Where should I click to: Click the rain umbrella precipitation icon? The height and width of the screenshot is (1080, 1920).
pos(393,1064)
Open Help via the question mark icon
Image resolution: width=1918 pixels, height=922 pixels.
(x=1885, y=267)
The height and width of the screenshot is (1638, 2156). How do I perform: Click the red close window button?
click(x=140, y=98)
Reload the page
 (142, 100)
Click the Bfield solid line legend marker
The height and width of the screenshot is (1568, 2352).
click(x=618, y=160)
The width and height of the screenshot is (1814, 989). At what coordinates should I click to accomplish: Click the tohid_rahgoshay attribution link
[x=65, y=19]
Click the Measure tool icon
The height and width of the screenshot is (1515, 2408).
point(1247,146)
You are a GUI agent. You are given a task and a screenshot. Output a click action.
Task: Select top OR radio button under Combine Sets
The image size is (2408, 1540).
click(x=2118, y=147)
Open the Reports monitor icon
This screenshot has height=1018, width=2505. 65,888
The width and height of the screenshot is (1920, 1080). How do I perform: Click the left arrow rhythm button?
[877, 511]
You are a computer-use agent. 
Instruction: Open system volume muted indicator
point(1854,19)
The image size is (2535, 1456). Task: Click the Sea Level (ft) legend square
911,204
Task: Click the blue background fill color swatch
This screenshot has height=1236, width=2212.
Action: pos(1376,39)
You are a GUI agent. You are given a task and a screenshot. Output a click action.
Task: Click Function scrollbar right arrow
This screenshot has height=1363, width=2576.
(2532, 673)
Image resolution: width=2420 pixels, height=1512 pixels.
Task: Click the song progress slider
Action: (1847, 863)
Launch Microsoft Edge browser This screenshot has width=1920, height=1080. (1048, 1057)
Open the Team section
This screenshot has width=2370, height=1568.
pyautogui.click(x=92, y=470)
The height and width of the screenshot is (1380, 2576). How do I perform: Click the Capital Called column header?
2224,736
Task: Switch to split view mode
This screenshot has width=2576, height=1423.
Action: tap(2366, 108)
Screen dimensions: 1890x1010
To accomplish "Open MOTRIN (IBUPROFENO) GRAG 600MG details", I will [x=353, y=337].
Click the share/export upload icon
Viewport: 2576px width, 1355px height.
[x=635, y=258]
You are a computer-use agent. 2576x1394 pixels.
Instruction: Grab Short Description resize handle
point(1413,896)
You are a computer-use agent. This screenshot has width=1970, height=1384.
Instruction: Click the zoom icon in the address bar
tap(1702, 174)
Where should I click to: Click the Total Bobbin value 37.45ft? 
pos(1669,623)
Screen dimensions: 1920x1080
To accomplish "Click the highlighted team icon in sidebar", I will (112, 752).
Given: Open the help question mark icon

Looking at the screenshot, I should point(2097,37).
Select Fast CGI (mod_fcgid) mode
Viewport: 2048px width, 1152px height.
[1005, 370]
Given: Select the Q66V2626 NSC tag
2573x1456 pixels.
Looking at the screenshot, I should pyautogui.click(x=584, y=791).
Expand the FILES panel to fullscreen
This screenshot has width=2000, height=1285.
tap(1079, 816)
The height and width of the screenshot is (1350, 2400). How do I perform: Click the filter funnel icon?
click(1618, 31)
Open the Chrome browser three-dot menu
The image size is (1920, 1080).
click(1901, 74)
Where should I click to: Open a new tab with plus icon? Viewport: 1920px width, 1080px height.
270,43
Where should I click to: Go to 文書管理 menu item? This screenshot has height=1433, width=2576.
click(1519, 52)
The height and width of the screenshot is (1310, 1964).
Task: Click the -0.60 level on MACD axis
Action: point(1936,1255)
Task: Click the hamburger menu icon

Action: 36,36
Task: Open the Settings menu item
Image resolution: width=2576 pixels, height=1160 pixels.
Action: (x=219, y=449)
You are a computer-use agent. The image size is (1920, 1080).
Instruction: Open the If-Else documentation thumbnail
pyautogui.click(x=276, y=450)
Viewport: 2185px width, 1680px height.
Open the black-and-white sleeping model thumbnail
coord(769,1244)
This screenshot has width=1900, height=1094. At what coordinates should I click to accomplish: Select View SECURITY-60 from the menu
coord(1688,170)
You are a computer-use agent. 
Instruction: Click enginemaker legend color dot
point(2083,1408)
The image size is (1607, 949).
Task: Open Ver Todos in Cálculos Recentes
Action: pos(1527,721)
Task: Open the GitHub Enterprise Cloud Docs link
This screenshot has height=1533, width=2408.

==========

TASK DESCRIPTION
Please go through the data above and copy each line that has the word "computer".

RESPONSE AREA
You are a computer-use agent. 
You are a computer-use agent. 2576x1394 pixels.
You are a computer-use agent. This screenshot has width=1970, height=1384.
You are a computer-use agent. The image size is (1920, 1080).
You are a computer-use agent. 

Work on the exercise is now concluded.